They swayed to the left.

They swayed to the right.

They looked up into the sky.

They looked across into the woods.

They looked east to the lake.

They looked west to the sunset. Yes, sunset. It was almost 7:00 p.m.

Sagacia pushed herself up and went into the kitchen to feed the cat. She made a couple of peanut butter and jelly sandwiches, poured two glasses of milk, set them all on a tray and took it back outside for a picnic on the porch.

Simplia sighed. She checked her watch. Shook it, actually.

When the mosquitoes got bad, they both went back inside.

They watched “Dancing with the Stars.”

They watched “The Daily Show.”

They checked the Fairy Tale Lobby Facebook page on their devices. And their own pages, too.

At last, wearily, the Simpletons went upstairs to bed.

Pinned to Simplia’s pillow was a note.

“Yes!” she exclaimed!

“Sagacia!” she called, and when her friend stumbled into the room, she read aloud:

Dear Vasilisa the Wise,

I sometimes wonder what our fairy tales say to non-traditional families. I can tell you what they say to stepmothers: you are evil! No alternative stories there! (Or are there?)

I wonder what the tales of princes and princesses pursuing one another, marrying, and living “happily ever after” say to GLBT individuals and families and, perhaps more importantly, to questioning youth?

I wonder how those tales of individuals bettering themselves heedless of their neighbors’ needs play with those whose own humanity has been trampled for generations by institutions which are themselves sadly out of date?

I know folk and fairy tales were generated in other times and other social settings, but the tales still speak and seem to affirm particular hierarchical politics and life patterns, some of which abide though some have changed or are in the process of changing.

Do these underlying conditions in fairy tales have NO effect? Or, does the good of expansive imagination and gratifying closure–or some other good (if so, what?)–outweigh their tired perspectives?

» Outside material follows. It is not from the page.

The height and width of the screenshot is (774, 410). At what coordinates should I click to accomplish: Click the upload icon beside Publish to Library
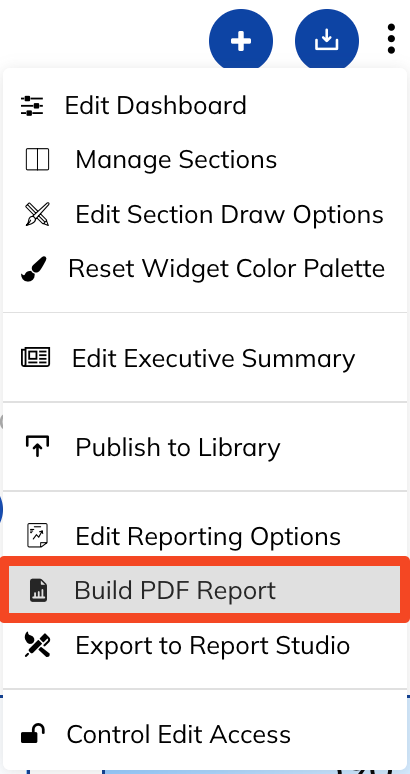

Or, am I just the privileged child of a progressive democratic society with no clear view of the great world beyond my own urban, post-industrial, capitalist environment?

–Activist in Oslo 

Sagacia looked puzzled.

“I think I’ll read that again tomorrow,” said Simplia.

“Yeah,” said Sagacia yawning. “Put it in the sidebar for now. Luckily, we have magical friends who can help us with puzzling questions such as this.”